Malgré les vérifications opérées, des écarts demeurent entre les indépendants et les salariés en matière de sincérité fiscale, même si la mesure de la sous-déclaration reste forcément imprécise. Les travaux de l’INSEE qui ont donné lieu à publication en 2011 montrent que la sous-déclaration de revenus représenterait environ 25 % des bénéfices des entreprises individuelles. D’après le même organisme, les taux de fraude, en pourcentage du chiffre d’affaires, ont tendance à être plus élevés dans les plus petites entreprises, donc dans le segment couvert par les OGA. Par ailleurs, il existe toujours une proportion significative d’entrepreneurs individuels – environ un tiers des professionnels au réel à l’impôt sur le revenu – qui n’adhèrent pas aux organismes agréés, alors même qu’ils déclarent des bénéfices et auraient normalement intérêt à adhérer. Ceux-ci ne font donc pas l’objet de vérifications annuelles de leurs déclarations fiscales et supportent en contrepartie une majoration de 25 % de leur assiette.

Cette approche statistique globale est confortée par une analyse du comportement fiscal comparé des adhérents et des non-adhérents, basée sur le contrôle fiscal réalisé par la DGFIP. Les adhérents d’organismes agréés sont entre 1,5 et 2 fois moins contrôlés par l’administration fiscale que les non-adhérents, principalement parce que leurs déclarations fiscales sont formellement mieux présentées, ce qui fait qu’ils passent plus facilement au travers des mailles du filet de l’analyse-risque – constitué de contrôles sur pièces ou sur place. Quand les adhérents d’organismes agréés sont contrôlés, ils sont redressés dans les mêmes proportions élevées que les non-adhérents : environ 80 % des adhérents comme des non-adhérents sont ainsi redressés à l’issue d’un contrôle sur place. En revanche, lorsqu’ils sont redressés, les fautes commises par les adhérents sont moins graves que celles des non-adhérents. Ainsi, les montants des redressements et des pénalités sont plus faibles chez les adhérents que chez les non-adhérents – de 1,5 à 2 fois plus faibles pour le montant des redressements et de 2 à 6,5 fois plus faibles pour le montant des pénalités.

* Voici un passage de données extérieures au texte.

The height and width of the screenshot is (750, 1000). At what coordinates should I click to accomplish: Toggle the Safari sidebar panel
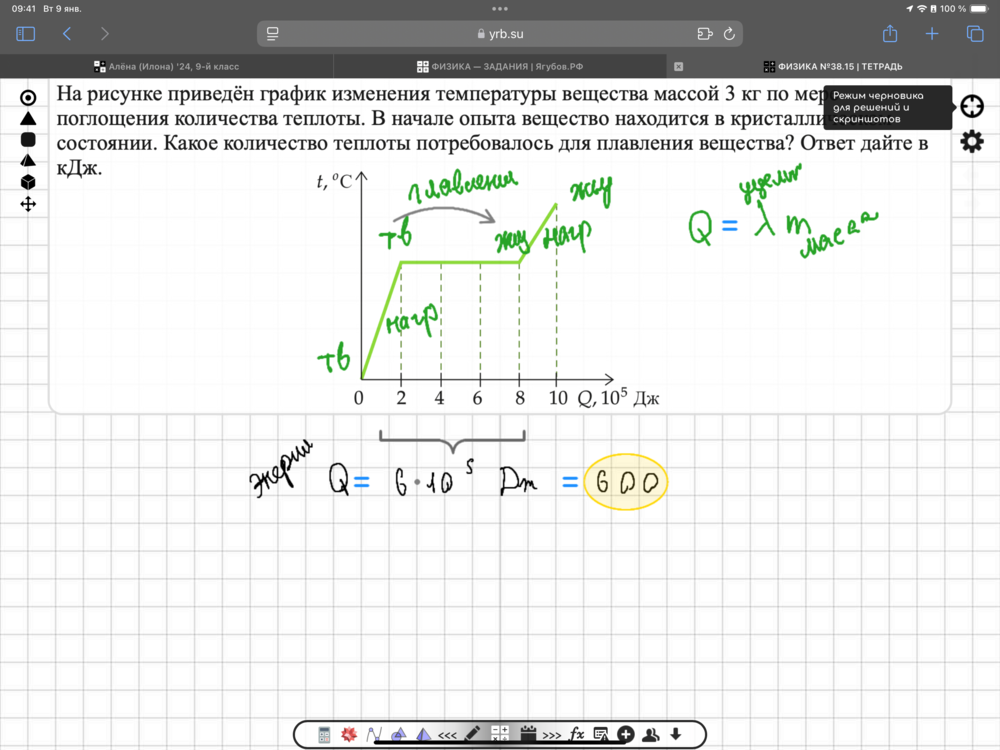(26, 34)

La contribution directe des organismes agréés à la sincérité fiscale des adhérents n’est donc pas démontrée. Les données qui précèdent, relatives à l’importance des redressements, peuvent donner à penser que les adhérents sont plus sincères, mais il est également probable que les contribuables les plus sincères aient une propension plus élevée à adhérer à un OGA. Dans cette dernière hypothèse, la moindre gravité des manquements constatés lors d’un contrôle ne résulterait pas de l’intervention de l’organisme agréé, mais du fait que les adhérents ont spontanément un comportement fiscal plus régulier – ce que les techniciens appellent un « billet de sélection ».

Le deuxième message, c’est que les relations entre l’administration fiscale et les organismes agréés trouveraient grandement matière à être améliorées. L’articulation des organismes agréés avec l’action de l’administration fiscale est aujourd’hui insuffisante : on constate une juxtaposition des deux structures plutôt qu’une articulation entre elles. Il n’existe en effet aucune coordination en matière de programmation des contrôles fiscaux. L’administration ne tient jusqu’à présent pas compte des contrôles préalables effectués par les organismes agréés pour programmer ses propres contrôles. En 2010, seuls 3,8 % des contrôles sur place d’adhérents d’organismes agréés avaient porté sur des entreprises ayant un compte rendu de mission négatif. Par ailleurs, l’administration fiscale ne communique pas systématiquement aux organismes agréés les résultats de ses propres contrôles.

Le contrôle de l’administration sur les organismes agréés trouverait par ailleurs matière à être renforcé. Si quelques rares non-renouvellements d’agrément ont été prononcés ces dernières années, la sanction du retrait d’agrément est insuffisamment utilisée pour garantir la bonne application des recommandations issues des audits de l’administration. Ceux-ci ont été remodelés en profondeur depuis 2008, mais apparaissent toujours relativement formels et gagneraient à ce que leur application se fasse de façon plus homogène au niveau des services déconcentrés.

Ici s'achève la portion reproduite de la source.